CML software is not all being developed in academia, however. Chemaxon's Marvin is a Java-based chemistry package that comes with an editor, conversion utilities for CML and although professionally developed is still free. MarvinSketch/Swing is an applet for editing and visualising molecules on a Web page while its companion, MarvinView/Swing, can be used for viewing said molecules.

Murray-Rust and his colleagues are collaborating with Dan Zaharevitz (at the US National Cancer Institute) to create 250, 000 molecules in CML. This will form the core of an open molecular resource, which will collect molecular data both experimental and theoretical. 'Increasingly chemists (and non-chemists) will be able to ask "What does this molecule do?" and "Why is it important?" and since all the information will be in XML it will be relatively straightforward to answer,' Murray-Rust said. 'It is then a short step to "where can I find a molecule with certain properties?" – a chemicalspecific Web-search engine,' he adds.

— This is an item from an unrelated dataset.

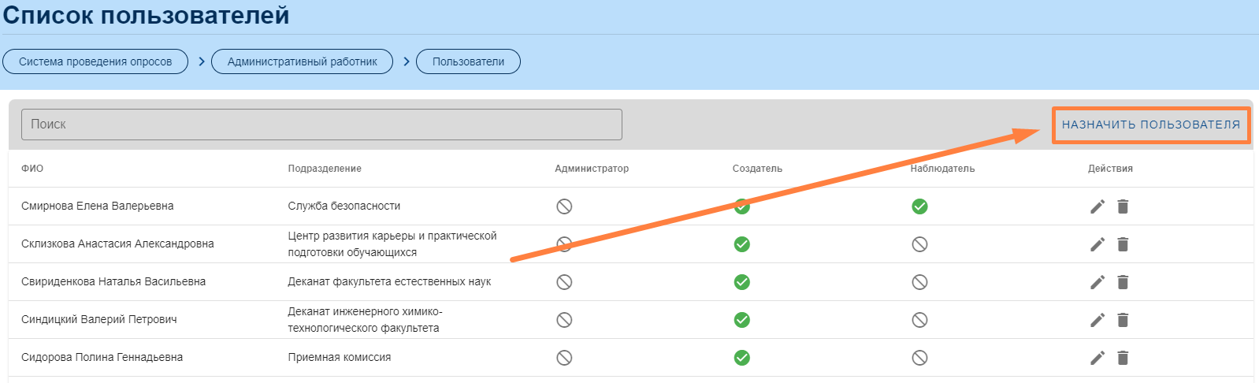Select the Пользователи breadcrumb
Screen dimensions: 1259x383
point(468,61)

XML can assist in regulatory and legal processes, where authenticity and validity is essential. 'We recognised this early on,' says Rzepa, 'and showed how having a well-defined structure to a document could allow components to have digital signatures attached, signed by whoever was responsible for creating or authorising the information.'

'There is steadily growing interest in CML and there is no alternative,' says Murray-Rust. The bottom line is that having started with a few scratchings on the cave (sorry, lecture room chalkboard), chemists are now evolving the Internet to allow them to share and discuss the very fundamentals of their science.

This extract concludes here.